Forty-eight years ago today, I was in my Sophomore English Class when there was a light knock on the door. Mrs. Miller, my English and voice teacher turned to answer the knock. I remember she stepped out into the hallway to speak to whoever had interrupted our class. When she returned, I had a brief recognition that her expression had changed. I did not recognize the look then. I soon became very familiar with it. I don’t remember now if she approached my desk or called my name from the front of the room. I do know that I was singled out from my classmates and informed I was needed in the office. With every eye in the room now focused on me, I walked to the front of the room and out of the door, never to be the same again.

School

In retrospect, someone, whose identity I cannot recall now, walked with me to the office and this should have been a clue that this trip was not about my behavior. However, in my experience kids were only sent to the office because they are in trouble, so it seems natural that my mind was racing to recall what I might have done to warrant the trip. Getting into trouble in school was not a normal course of events for me. My companion and I walked down the hallway in silence and my eyes were focused on the floor.

When we reached the office, I was invited into the Superintendent’s office, a place I don’t think any of us kids had ever been before and there I was confronted with several familiar faces. Again, I can’t tell you exactly who was there. I believe Mr. Plank whose office we were now in was there. It seemed like every seat in the room was taken but that is likely an exaggeration. Most significantly the pastor from our church, Pastor Swiggum and his wife Jean, who also served as school secretary were present. Probably at this moment my fear of getting in trouble was replaced by sheer dread of what was coming. I cannot tell you how it was said or by whom, although it was likely Pastor Swiggum, but it was then I learned that my dad was dead. I don’t know what words were used. Was it died, passed away, gone? I don’t remember. What I do remember was that my dad was dead, and I was needed at home.

Sunset

What an awful job for anyone, to inform a young person that their world has been altered forever. I have a lot of compassion for those adults now but for many years, I was very angry about what came next. It doesn’t seem like such a big deal when I type it out, but here it is: they let me go back to my locker and get my stuff. Seems like a stupid thing to be upset about, right?

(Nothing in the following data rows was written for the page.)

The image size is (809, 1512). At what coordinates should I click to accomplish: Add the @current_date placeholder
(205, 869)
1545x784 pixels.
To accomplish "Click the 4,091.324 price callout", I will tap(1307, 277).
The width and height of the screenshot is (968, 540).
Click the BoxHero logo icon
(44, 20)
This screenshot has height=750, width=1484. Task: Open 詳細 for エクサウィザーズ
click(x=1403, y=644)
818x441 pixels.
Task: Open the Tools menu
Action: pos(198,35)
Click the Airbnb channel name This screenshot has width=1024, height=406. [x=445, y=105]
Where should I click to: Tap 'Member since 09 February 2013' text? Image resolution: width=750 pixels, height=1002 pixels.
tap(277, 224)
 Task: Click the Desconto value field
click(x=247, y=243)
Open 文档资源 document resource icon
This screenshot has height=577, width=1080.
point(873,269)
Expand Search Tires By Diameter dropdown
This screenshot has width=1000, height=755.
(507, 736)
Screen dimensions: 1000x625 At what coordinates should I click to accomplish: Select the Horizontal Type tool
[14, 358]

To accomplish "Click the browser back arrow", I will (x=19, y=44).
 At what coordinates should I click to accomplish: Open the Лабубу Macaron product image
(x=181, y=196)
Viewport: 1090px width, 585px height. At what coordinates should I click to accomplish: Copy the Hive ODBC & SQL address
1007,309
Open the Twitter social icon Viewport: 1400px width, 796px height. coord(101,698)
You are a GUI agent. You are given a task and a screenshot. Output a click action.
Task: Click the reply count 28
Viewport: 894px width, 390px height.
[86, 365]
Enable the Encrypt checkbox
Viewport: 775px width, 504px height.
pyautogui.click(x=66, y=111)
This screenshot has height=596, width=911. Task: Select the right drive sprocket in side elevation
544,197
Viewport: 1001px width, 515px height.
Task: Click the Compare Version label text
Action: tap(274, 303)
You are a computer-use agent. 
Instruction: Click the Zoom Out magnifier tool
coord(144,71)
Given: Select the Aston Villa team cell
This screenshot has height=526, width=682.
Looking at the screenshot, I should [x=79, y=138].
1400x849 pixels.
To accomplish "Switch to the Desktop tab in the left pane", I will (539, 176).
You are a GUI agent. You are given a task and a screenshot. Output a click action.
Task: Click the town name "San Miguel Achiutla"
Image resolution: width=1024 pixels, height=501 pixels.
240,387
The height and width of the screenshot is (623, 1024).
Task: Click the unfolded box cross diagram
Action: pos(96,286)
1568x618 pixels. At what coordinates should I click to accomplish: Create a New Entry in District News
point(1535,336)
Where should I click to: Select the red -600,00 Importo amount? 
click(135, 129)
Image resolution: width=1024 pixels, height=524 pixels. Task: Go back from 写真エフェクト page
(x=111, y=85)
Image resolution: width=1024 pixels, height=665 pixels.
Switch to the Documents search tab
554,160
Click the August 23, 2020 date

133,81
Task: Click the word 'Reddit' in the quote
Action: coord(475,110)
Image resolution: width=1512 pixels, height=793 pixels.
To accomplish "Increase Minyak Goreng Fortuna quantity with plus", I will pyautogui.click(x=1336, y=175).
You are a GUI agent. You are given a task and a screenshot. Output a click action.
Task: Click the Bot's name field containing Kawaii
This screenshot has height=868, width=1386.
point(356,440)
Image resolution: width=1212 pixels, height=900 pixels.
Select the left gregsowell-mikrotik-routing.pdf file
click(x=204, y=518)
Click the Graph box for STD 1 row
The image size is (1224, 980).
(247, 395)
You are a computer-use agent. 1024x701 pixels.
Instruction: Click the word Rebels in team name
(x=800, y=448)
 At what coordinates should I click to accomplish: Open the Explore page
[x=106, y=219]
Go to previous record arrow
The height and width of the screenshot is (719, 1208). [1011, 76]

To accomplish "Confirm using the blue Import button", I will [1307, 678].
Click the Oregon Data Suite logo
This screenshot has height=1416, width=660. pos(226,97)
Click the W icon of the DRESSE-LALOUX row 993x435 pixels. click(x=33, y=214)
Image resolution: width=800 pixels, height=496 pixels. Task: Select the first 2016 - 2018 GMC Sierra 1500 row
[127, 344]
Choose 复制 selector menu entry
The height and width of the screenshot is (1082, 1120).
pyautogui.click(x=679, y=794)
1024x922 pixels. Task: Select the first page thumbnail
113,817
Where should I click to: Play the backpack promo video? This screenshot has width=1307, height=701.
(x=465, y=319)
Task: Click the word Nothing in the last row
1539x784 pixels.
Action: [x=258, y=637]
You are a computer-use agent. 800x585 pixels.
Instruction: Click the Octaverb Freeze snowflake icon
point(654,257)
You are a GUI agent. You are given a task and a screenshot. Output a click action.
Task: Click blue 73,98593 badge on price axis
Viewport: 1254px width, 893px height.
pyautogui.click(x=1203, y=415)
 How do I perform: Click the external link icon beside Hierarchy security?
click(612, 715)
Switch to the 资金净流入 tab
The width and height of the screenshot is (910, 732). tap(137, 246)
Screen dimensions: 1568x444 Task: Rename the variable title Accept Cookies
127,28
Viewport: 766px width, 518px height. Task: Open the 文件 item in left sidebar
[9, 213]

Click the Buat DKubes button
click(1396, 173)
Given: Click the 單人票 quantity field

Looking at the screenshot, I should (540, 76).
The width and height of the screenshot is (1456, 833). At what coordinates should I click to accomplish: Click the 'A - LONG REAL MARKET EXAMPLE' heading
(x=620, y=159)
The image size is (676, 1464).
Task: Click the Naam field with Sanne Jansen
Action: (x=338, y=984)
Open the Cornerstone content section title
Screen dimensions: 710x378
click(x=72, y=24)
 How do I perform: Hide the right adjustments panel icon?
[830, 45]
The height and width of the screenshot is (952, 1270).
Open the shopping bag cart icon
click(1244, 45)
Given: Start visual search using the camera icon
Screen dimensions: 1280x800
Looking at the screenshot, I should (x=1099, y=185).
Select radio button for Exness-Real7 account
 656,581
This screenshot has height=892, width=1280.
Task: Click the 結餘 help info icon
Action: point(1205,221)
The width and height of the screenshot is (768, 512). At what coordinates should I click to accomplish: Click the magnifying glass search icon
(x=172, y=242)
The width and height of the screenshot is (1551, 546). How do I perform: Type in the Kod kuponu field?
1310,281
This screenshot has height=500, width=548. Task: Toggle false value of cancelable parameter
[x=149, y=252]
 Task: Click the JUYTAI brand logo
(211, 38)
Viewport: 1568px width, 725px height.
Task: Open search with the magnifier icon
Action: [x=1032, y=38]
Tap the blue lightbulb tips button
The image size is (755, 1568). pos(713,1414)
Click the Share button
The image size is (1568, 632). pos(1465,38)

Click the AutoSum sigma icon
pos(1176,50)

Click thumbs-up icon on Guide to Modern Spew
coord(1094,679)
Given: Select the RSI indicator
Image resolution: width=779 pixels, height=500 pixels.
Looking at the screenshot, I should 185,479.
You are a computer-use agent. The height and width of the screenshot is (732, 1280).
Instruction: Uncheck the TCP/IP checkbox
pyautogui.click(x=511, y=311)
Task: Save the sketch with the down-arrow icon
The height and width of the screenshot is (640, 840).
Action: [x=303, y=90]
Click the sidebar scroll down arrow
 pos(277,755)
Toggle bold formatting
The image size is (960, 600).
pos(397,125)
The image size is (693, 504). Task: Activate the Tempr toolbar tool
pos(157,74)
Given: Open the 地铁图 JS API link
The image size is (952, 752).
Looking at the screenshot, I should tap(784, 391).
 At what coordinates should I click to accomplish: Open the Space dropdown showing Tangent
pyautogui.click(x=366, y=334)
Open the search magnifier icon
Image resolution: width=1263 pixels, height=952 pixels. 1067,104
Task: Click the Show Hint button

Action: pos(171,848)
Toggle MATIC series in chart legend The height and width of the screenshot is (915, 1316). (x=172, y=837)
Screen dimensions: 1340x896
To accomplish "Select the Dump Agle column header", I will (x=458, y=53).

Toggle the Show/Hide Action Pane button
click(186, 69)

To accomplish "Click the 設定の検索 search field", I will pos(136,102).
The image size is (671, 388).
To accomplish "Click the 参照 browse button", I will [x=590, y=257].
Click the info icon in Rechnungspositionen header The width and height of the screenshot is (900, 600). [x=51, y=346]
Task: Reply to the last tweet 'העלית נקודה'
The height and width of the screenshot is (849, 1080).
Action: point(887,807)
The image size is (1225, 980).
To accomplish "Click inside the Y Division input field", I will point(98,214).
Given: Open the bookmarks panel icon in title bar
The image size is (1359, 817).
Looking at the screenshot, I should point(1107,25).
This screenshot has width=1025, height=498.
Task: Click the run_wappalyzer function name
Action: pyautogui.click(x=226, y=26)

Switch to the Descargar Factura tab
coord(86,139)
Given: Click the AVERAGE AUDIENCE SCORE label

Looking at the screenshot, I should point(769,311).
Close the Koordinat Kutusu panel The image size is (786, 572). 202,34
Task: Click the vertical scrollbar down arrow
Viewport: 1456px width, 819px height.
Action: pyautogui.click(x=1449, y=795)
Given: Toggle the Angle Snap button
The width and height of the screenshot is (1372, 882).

I remember that at the time, I was hell-bent on doing that. It was the birthday of a good friend and I wanted to wish her a happy birthday. I wanted to get my things. I probably wanted to pretend that none of this was happening. Maybe my overly dramatic teen-self wanted to make a good show of being strong and brave. What I could not anticipate and what they did not perceive was that by doing so, I became what I perceived as a spectacle for all to observe and the memory of that bothered me for many years.  At the time, I might just as well have been walking through the school naked like someone’s reoccurring nightmare. I felt exposed and vulnerable and different, the cardinal sin of any teen. The younger me felt the adults in charge should have known this was a bad idea and stopped me from going.

Red Umbrella

Losing my dad at 15 changed my life and I was different. That walk through the lunchroom on March 29, 1974, didn’t make it so. It was just a tangible event that I could focus on and direct my anger at. In a town made up almost entirely of two parent families, I now only had one parent. Except for my friend, Jan, who had lost her father, the only other kids that I knew without fathers had divorced mothers which had already branded them as different. I hated being different. Like all teens, I just wanted to fit in.

Giraffe

What I couldn’t see then and likely did not see for many years is that my contemporaries were all struggling with that feeling of being different. Their struggles just weren’t as outwardly apparent as mine and since I was buried in my own pain, I did not see it. Over the years some of them have revealed those struggles and I have been surprised by them. Many have not told me directly, but I have surmised things based on what I have heard and seen in the years since. I know now that none of us gets through life without some feeling of being disconnected and we all have our own moments where we feel vulnerable and different. So today, on the 48th anniversary of my trip through that school lunchroom, I can remember it without cringing and use it to remind myself that you just never really know what people are dealing with but you can be assured they are dealing with something and that makes all of us pretty much the same.